WHAT YOU SHOULD DO: Rewrite the lines from the one containing "Given: Click the ring chart series icon" through the end of the entries, replacing "ring chart" with "donut chart" and leaving everything else unchanged.

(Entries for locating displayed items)
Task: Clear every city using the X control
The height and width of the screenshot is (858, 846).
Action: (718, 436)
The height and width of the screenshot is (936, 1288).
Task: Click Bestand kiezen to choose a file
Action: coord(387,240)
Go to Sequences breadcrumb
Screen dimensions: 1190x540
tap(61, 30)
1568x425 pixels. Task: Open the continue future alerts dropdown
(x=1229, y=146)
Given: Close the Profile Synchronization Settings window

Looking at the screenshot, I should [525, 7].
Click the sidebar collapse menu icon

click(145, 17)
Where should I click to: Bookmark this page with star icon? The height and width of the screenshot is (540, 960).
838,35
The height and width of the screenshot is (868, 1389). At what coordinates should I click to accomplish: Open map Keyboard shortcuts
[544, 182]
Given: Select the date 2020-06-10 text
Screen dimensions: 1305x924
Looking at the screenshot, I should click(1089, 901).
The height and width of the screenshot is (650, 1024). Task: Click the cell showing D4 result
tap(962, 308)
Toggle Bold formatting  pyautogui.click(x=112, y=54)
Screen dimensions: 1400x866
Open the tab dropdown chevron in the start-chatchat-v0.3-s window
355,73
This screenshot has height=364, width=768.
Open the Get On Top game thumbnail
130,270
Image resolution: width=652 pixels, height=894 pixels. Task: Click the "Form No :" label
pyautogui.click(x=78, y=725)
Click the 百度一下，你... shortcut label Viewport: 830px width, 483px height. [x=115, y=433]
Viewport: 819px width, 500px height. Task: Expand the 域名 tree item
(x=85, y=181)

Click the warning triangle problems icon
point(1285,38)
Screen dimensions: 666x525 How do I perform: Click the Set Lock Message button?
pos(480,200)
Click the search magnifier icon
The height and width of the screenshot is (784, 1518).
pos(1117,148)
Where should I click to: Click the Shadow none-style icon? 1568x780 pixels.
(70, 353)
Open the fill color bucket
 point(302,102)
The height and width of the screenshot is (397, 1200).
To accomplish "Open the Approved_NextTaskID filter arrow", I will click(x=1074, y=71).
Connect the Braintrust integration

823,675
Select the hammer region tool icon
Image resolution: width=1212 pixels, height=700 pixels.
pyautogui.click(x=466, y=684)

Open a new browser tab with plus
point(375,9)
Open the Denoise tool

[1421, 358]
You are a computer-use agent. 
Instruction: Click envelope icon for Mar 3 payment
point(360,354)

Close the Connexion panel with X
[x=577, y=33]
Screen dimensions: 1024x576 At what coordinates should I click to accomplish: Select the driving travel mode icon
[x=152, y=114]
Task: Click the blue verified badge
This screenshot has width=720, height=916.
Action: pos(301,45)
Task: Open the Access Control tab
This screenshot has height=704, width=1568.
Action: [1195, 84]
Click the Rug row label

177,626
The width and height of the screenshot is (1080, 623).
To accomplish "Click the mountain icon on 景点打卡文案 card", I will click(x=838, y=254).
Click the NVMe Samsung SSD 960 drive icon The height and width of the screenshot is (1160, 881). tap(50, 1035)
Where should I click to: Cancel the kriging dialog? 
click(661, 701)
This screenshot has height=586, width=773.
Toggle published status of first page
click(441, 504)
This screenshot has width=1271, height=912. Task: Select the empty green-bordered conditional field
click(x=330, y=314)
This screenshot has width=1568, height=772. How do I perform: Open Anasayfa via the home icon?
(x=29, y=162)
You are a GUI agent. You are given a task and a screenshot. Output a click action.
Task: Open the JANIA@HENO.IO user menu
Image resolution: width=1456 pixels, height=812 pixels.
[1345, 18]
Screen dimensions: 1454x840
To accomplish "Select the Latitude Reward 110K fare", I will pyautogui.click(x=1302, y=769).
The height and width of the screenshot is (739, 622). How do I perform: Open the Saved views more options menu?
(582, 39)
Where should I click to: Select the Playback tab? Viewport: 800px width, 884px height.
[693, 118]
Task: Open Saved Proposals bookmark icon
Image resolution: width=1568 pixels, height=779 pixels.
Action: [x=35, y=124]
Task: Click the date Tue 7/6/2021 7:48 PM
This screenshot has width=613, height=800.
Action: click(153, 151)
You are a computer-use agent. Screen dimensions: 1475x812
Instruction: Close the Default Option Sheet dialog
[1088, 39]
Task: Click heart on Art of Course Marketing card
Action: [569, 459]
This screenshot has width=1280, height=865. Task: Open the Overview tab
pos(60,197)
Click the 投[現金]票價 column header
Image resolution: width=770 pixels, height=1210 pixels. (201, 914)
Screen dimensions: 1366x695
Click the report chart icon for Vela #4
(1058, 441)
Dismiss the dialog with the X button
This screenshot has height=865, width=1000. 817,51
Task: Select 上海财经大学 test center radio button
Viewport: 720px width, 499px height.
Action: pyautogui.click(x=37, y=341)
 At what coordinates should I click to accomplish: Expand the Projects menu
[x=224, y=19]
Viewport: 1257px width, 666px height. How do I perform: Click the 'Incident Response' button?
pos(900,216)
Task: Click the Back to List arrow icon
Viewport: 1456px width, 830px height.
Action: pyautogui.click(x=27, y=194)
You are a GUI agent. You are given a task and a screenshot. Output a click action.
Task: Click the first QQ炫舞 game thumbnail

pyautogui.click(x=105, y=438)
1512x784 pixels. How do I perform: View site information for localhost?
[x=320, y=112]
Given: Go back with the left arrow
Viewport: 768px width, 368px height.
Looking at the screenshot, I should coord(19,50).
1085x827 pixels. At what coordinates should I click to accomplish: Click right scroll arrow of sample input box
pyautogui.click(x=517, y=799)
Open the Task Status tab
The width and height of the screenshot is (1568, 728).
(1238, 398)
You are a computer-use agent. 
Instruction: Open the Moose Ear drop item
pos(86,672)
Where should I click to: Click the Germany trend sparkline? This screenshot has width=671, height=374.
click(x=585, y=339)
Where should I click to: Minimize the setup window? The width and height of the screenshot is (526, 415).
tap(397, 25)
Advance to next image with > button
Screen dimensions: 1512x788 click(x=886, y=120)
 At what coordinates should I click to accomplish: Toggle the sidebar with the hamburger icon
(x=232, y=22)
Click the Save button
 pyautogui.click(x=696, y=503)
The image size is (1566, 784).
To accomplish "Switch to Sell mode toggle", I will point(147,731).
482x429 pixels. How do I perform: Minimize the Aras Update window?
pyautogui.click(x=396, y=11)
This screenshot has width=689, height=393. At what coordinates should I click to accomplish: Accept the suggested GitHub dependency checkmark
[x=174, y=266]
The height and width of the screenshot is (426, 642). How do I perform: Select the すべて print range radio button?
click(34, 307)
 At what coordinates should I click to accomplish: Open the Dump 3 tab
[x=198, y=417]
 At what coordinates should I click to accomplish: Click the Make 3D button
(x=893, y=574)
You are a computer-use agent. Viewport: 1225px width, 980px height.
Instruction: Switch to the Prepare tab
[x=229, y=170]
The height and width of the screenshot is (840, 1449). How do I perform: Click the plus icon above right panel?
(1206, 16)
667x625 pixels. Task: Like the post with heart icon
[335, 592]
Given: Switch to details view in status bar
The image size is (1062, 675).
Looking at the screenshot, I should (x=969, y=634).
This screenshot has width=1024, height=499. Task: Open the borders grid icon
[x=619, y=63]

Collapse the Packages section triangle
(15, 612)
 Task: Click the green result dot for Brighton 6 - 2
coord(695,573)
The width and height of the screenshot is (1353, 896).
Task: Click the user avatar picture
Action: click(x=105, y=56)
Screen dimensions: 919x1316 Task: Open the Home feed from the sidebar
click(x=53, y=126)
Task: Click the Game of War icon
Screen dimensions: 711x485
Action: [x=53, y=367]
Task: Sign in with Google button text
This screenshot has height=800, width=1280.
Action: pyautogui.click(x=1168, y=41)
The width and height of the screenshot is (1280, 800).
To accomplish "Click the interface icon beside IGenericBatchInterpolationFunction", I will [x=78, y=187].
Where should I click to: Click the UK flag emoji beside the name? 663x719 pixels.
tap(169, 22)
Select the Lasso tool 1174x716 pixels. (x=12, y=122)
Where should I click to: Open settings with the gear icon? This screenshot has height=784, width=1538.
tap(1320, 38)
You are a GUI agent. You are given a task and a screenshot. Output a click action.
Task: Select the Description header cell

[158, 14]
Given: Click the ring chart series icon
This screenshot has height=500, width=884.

WRITTEN ANSWER:
Given: Click the donut chart series icon
This screenshot has height=500, width=884.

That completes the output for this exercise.